• DIRECTIVES:
**A.** Condense the paragraph of the disk latency thread that begins "SATA disks. Looking in Dell OpenManage logs" into a bulleted list that keeps its main facts.
**B.** Copy the disk latency thread verbatim from "I have checked" to "in your logs?".

• PROVIDED PASSAGE:
>>>

Disk latency can average in the 100 to 300 range before a reboot. After the reboot the latency averages in the 5 to 9 range and slowly grows as the days go on.
CPU and memory usage look normal to me. Consistently flat even when the servers seem to be struggling.
Any ideas what would cause this or how to fix?
I have checked the batteries within Dell OpenManage and they look good with no errors. I did order new batteries just in case this is the issue. My guess is that my Dell Perc 6/i controller is not up to the task of the 3 VMs I have running on the same raid array. New Hardware will be costly. Would I gain any benefit from from creating another raid array on the same server with 3 additional drives and moving one of the VM's to the new array/datastore?
The Perc 6 is not one of the high speed controllers, so that might well be the bottleneck. Do you have any traces (errors or warnings) in your logs?
Maybe 2 RAID1 or a RAID10 would give better performance. Are you using SATA or SAS disks?
SATA disks. Looking in Dell OpenManage logs. I don't see any errors or warnings. The PERC firmware is currently 6.2.0-0013 and says that newest version is 6.3.3-0002. Not denying that I shouldn't update the firmware but I think my problems are bigger than that. The PERC battery learning cycle has always made these servers unusable for a few hours. We have to kick off the cycle manually every 90 days during planned outages to mitigate any issues during the automatic cycle. I have many other servers that show no issues during the learning cycle. The servers are 5 years old and my guess is that we've always had issues but they are getting more pronounced in the last few weeks. Not scheduled to be replaced for another year.
I have been in a similar situation and the only solution was to move to faster SAS drives, either 10k or 15k and a faster raid controller (although not always necessary) and RAID 10 to get the I/O I needed. In your case the drives are not built for high I/O low latency performance and RAID 5 is certainly not helping things either.
I would look into new drives, perhaps four 600GB SAS in RAID 10. I can't see any solution with the hardware you have, its simply not made for the performance you want/need.

<<<

[Text and element location records]

>>>

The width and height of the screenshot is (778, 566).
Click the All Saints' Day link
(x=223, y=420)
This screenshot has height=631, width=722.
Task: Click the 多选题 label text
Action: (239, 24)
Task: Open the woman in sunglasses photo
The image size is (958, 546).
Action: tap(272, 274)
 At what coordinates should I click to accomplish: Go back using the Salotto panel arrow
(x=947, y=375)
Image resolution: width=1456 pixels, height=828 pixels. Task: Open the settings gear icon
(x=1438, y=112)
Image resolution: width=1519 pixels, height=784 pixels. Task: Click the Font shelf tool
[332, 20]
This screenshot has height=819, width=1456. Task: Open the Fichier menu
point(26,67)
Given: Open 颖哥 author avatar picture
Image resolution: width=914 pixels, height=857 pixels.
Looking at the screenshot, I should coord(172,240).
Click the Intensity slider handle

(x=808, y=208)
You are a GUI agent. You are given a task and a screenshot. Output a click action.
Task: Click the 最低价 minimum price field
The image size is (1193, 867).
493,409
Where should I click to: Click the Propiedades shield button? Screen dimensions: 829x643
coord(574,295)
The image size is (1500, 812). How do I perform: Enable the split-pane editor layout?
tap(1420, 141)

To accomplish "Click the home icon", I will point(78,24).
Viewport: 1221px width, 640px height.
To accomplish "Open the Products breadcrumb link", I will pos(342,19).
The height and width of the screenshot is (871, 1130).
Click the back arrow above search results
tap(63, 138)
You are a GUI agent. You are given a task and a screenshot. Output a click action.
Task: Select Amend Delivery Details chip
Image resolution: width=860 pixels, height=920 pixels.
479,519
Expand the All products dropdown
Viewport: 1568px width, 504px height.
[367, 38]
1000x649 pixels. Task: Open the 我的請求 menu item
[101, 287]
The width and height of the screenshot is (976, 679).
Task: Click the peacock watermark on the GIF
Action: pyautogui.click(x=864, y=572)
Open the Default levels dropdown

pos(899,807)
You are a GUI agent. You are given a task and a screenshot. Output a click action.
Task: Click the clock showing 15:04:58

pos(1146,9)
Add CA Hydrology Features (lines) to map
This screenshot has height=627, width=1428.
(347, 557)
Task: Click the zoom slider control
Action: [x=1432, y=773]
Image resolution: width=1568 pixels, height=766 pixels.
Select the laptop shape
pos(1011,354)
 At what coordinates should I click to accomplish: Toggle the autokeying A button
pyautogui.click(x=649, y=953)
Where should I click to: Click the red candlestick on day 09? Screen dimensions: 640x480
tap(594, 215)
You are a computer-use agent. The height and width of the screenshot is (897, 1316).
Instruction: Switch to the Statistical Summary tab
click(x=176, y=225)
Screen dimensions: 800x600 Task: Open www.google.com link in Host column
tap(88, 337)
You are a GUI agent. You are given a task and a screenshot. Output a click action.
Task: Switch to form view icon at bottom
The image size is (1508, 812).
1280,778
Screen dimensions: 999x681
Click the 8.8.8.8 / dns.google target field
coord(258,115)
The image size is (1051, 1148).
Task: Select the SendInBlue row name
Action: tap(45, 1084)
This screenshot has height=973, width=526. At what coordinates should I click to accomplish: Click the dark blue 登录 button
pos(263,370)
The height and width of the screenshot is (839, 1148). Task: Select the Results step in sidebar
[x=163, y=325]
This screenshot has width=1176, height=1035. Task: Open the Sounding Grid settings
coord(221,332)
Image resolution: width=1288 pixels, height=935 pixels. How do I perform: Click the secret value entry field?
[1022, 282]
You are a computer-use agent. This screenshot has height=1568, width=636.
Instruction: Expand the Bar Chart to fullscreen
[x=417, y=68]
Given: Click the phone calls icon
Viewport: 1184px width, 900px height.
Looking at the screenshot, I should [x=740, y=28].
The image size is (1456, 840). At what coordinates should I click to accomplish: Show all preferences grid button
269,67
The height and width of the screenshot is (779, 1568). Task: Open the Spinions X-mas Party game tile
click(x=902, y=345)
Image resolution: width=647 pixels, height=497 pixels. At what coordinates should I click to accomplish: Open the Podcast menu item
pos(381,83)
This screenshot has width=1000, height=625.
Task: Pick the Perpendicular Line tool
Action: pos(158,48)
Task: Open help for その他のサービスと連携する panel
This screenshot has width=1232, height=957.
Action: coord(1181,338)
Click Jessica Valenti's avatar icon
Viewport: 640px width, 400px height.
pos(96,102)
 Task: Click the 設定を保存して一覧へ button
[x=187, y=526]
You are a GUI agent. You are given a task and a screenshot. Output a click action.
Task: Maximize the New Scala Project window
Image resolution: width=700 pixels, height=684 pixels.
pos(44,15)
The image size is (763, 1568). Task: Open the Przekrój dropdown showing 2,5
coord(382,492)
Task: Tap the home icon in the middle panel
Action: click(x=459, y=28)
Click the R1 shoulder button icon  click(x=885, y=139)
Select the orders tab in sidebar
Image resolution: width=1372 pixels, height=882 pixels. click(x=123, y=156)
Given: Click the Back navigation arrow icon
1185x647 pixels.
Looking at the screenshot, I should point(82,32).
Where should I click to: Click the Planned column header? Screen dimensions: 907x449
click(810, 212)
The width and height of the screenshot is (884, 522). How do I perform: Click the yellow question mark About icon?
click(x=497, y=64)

<<<

• ANSWERS TO THE TASKS:
**A.**
- The disks are SATA.
- The Dell OpenManage logs show no errors or warnings.
- The PERC firmware is at 6.2.0-0013, and the newest version is 6.3.3-0002. The writer still thinks the problems are bigger than the firmware.
- The PERC battery learning cycle has always made these servers unusable for a few hours. To avoid trouble during the automatic cycle, it is started manually every 90 days during planned outages.
- Many other servers show no issues during the learning cycle.
- The servers are 5 years old. The issues may always have existed but have become more pronounced in the last few weeks.
- The servers are not scheduled to be replaced for another year.

**B.**
I have checked the batteries within Dell OpenManage and they look good with no errors. I did order new batteries just in case this is the issue. My guess is that my Dell Perc 6/i controller is not up to the task of the 3 VMs I have running on the same raid array. New Hardware will be costly. Would I gain any benefit from from creating another raid array on the same server with 3 additional drives and moving one of the VM's to the new array/datastore?
The Perc 6 is not one of the high speed controllers, so that might well be the bottleneck. Do you have any traces (errors or warnings) in your logs?